Parents of children that attend PS 51 in the Bronx learned back in August that the building has an unsafe level of a cancer-causing chemical, and though Schools Chancellor Dennis Walcott said he’d continue to communicate with them, they now say he hasn’t done enough. NY1’s Lindsey Christ filed the following report.
In a tense meeting last August, city officials admitted to parents that air quality tests at their Bronx school revealed an unsafe level of a cancer-causing chemical called “TCE.”
The building is a former lamp factory, yet it had never been tested for toxins.
Worried parents asked about the health effects. Officials didn't have many answers, but Chancellor Dennis Walcott promised that he’d stay in touch.
“The commitment you have from me right now is to develop the database of the names of current and past families to make sure we work on a protocol for communicating with them and giving them regular updates,” said Walcott.
This week, at the citywide education panel meeting, PS 51 parents asked the chancellor why they haven't heard from him since.
“We are not satisfied. You have not done enough,” said one parent.
The families are pressing for more than just communication.
“We would like a registry list of current and former students. We would like medical monitoring of the current and former students,” said a parent.

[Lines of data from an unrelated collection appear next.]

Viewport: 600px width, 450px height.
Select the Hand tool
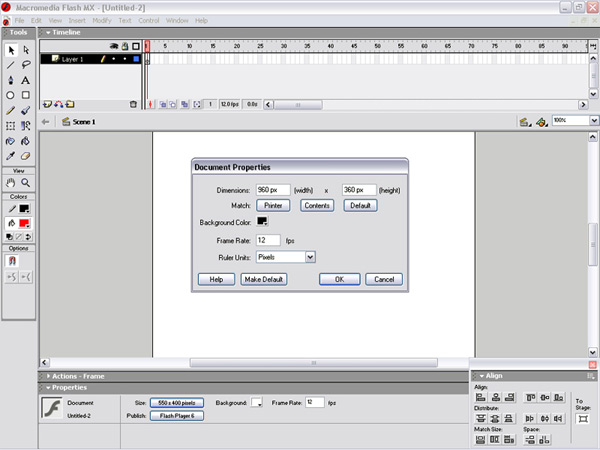pyautogui.click(x=11, y=183)
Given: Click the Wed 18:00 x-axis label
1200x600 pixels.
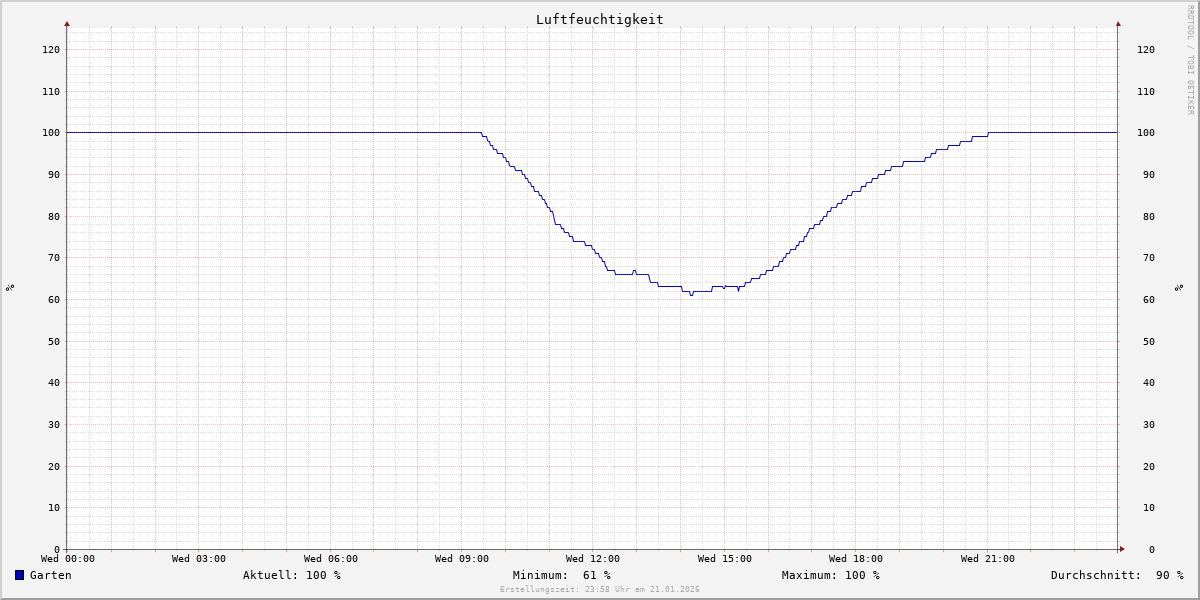Looking at the screenshot, I should pos(856,559).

With medical monitoring, specialists would assess each of them, and a health registry would track medical conditions across the whole group, allowing doctors to watch for patterns and changes over time.

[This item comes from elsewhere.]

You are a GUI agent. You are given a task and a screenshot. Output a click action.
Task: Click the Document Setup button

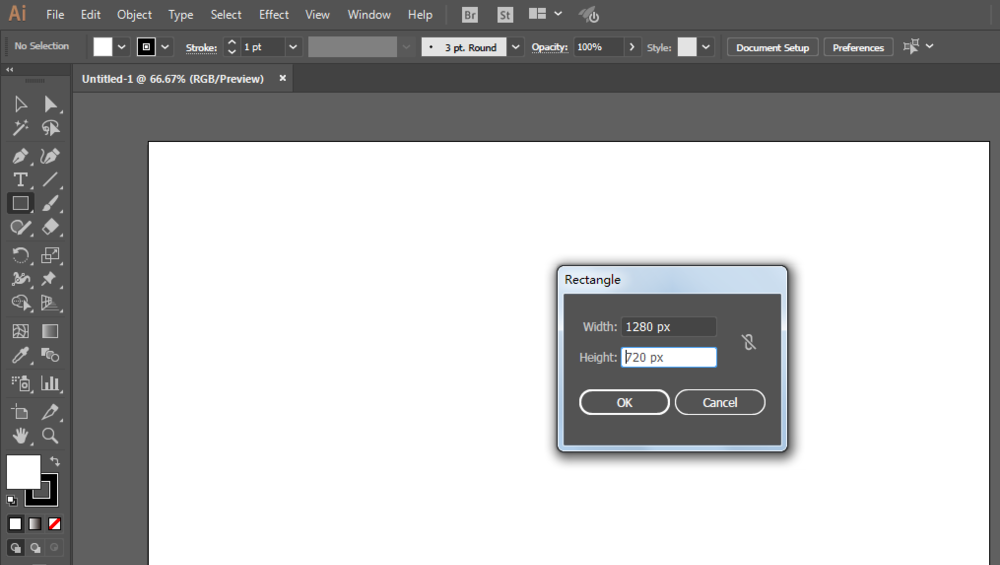pos(772,47)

“The City of New York put people in a building for 20 years which has a toxic chemical inside it, so I think the least we owe these people is medical monitoring,” said Michael Mulgrew, president of the teachers union.
The city health department is working with the state health department, which told NY1 it’s doing a review that should result in recommendations but that it won’t happen until next year.
The teachers union doesn't want to wait.
“We have set up medical monitoring for the entire staff at North Shore Hospital, and we have asked both the city and state to do the same thing for the children, all the children who have been through that building. We think that is the least that they should be doing right now,” said Muglrew.
The union is working with the doctor who managed the World Trade Center Monitoring and Treatment Program, with the UFT footing the bill.
Parents and alumni say they deserve the same treatment and care.